At a recent meeting, sources indicated that Saudi Arabian representatives were frustrated with proceedings and that they had threatened to increase production rate to 11 or even 12 million barrels per day. This would drive the price of oil down considerably. Following this report, oil dropped about 2 percent in price, down to about $43.50 per barrel. There were also rumors that the Saudis would be withdrawing from further meetings and would not be consulting with OPEC for the near future when it came to their production levels. All of these things would have impacted the price of oil negatively for weeks, or even months.
Shortly after this “news” was released, a conflicting story emerged from the OPEC meeting indicating that none of this had actually happened. When this new report emerged—released by Bloomberg, which is a far more reliable source—prices skyrocketed back up to where they had been. This change occurred almost immediately. If you look at a chart for West Texas Intermediate (WTI) oil, you can see this change happening. It took more than two hours for prices to drop down 2 percent, but in the span of less than 30 minutes, they boosted back up to a healthy level. WTI is an American oil that is almost identical in price to crude, and acts as a good indicator of what crude prices will do on American soil.

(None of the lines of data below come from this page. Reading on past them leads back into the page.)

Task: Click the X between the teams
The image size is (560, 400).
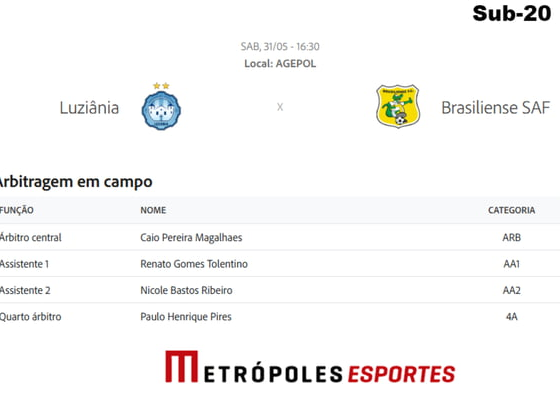Action: click(280, 107)
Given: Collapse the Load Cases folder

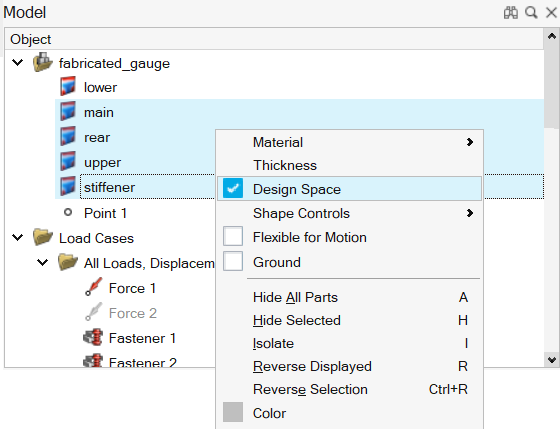Looking at the screenshot, I should click(x=18, y=237).
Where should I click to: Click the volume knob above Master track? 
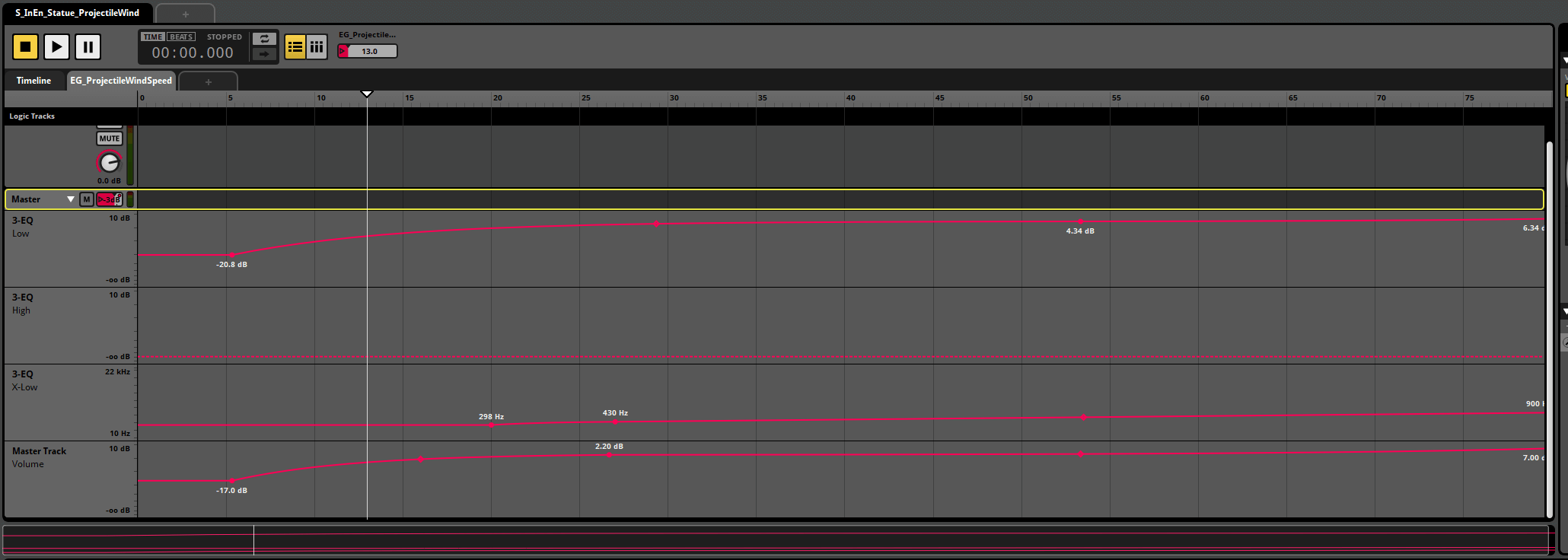point(109,162)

Obviously this is an extreme example, but it’s one well worth pointing out, especially to commodity traders because of the inherently short life spans that their trades take. If you buy a stock in the traditional market, you can hold it for as long as you’d like, smoothing out ups and downs over the short term. Day traders can do this too if they wish, although they cease to become day traders in these instances. The point is that the stock market gives traders more flexibility when it comes to exit points. With futures and binary options though, their trades have expiration points built into them. If you buy a three-month futures contract, you need to act before that time comes to an end. If you have a 15-minute binary options trade, your trade better materialize in those 15 minutes or you will lose money.

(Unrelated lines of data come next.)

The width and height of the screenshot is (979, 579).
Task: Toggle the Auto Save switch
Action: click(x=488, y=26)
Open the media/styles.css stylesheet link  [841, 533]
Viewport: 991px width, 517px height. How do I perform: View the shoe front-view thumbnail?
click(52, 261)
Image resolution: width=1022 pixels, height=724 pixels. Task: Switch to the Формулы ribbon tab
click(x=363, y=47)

Rumors don’t need to be true for them to hurt your trades during these timeframes. Although the oil debacle on Friday lasted less than four hours total, that was plenty of time to ruin a lot of profitable opportunities for traders—especially those in the binary market. Paying attention to what is going on in the news, be it true or not, is a key part of day trading success. And this is more the case when it comes to short term binary options than in any other type of trading. Because of their limited nature, they are more at the mercy of false news and rumors than any other type of trading. It’s very important that you have access to news as it occurs if you want to be successful.